>> Start Provided records

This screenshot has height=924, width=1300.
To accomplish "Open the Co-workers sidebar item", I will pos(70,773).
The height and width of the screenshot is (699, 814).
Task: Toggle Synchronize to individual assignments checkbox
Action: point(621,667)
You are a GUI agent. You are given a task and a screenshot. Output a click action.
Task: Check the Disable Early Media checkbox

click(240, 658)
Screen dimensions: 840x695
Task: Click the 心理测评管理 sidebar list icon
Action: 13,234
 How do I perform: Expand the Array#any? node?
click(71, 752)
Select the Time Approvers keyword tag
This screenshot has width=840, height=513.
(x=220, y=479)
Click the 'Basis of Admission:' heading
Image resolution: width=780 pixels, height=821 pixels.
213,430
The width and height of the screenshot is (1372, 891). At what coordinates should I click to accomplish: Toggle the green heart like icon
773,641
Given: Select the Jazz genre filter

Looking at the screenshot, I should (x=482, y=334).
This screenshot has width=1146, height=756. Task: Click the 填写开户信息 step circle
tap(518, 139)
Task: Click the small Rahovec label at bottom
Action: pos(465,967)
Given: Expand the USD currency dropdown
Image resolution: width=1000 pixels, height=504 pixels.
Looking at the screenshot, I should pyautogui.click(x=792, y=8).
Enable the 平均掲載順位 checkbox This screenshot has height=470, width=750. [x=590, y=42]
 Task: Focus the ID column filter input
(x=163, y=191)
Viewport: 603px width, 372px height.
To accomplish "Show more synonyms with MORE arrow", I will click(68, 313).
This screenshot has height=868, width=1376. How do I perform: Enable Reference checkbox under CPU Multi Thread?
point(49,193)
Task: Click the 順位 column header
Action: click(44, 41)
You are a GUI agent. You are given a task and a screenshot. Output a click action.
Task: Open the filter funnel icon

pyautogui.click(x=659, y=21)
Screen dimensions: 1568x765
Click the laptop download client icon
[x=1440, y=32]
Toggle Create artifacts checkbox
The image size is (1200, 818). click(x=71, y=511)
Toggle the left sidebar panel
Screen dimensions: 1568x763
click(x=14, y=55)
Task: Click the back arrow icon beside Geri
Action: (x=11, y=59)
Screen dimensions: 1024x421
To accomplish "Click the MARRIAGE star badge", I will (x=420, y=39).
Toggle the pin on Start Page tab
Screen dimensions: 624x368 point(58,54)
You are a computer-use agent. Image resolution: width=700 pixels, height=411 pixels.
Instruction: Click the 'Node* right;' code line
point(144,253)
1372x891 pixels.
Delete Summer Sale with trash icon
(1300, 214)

>> End Provided records

What the task requires
Rewrite the entries above as a numbered list, leaving out the blank lines.

Solution to the problem
1. This screenshot has height=924, width=1300.
2. To accomplish "Open the Co-workers sidebar item", I will pos(70,773).
3. The height and width of the screenshot is (699, 814).
4. Task: Toggle Synchronize to individual assignments checkbox
5. Action: point(621,667)
6. You are a GUI agent. You are given a task and a screenshot. Output a click action.
7. Task: Check the Disable Early Media checkbox
8. click(240, 658)
9. Screen dimensions: 840x695
10. Task: Click the 心理测评管理 sidebar list icon
11. Action: 13,234
12.  How do I perform: Expand the Array#any? node?
13. click(71, 752)
14. Select the Time Approvers keyword tag
15. This screenshot has width=840, height=513.
16. (x=220, y=479)
17. Click the 'Basis of Admission:' heading
18. Image resolution: width=780 pixels, height=821 pixels.
19. 213,430
20. The width and height of the screenshot is (1372, 891). At what coordinates should I click to accomplish: Toggle the green heart like icon
21. 773,641
22. Given: Select the Jazz genre filter
23. Looking at the screenshot, I should (x=482, y=334).
24. This screenshot has width=1146, height=756. Task: Click the 填写开户信息 step circle
25. tap(518, 139)
26. Task: Click the small Rahovec label at bottom
27. Action: pos(465,967)
28. Given: Expand the USD currency dropdown
29. Image resolution: width=1000 pixels, height=504 pixels.
30. Looking at the screenshot, I should pyautogui.click(x=792, y=8).
31. Enable the 平均掲載順位 checkbox This screenshot has height=470, width=750. [x=590, y=42]
32.  Task: Focus the ID column filter input
33. (x=163, y=191)
34. Viewport: 603px width, 372px height.
35. To accomplish "Show more synonyms with MORE arrow", I will click(68, 313).
36. This screenshot has height=868, width=1376. How do I perform: Enable Reference checkbox under CPU Multi Thread?
37. point(49,193)
38. Task: Click the 順位 column header
39. Action: click(44, 41)
40. You are a GUI agent. You are given a task and a screenshot. Output a click action.
41. Task: Open the filter funnel icon
42. pyautogui.click(x=659, y=21)
43. Screen dimensions: 1568x765
44. Click the laptop download client icon
45. [x=1440, y=32]
46. Toggle Create artifacts checkbox
47. The image size is (1200, 818). click(x=71, y=511)
48. Toggle the left sidebar panel
49. Screen dimensions: 1568x763
50. click(x=14, y=55)
51. Task: Click the back arrow icon beside Geri
52. Action: (x=11, y=59)
53. Screen dimensions: 1024x421
54. To accomplish "Click the MARRIAGE star badge", I will (x=420, y=39).
55. Toggle the pin on Start Page tab
56. Screen dimensions: 624x368 point(58,54)
57. You are a computer-use agent. Image resolution: width=700 pixels, height=411 pixels.
58. Instruction: Click the 'Node* right;' code line
59. point(144,253)
60. 1372x891 pixels.
61. Delete Summer Sale with trash icon
62. (1300, 214)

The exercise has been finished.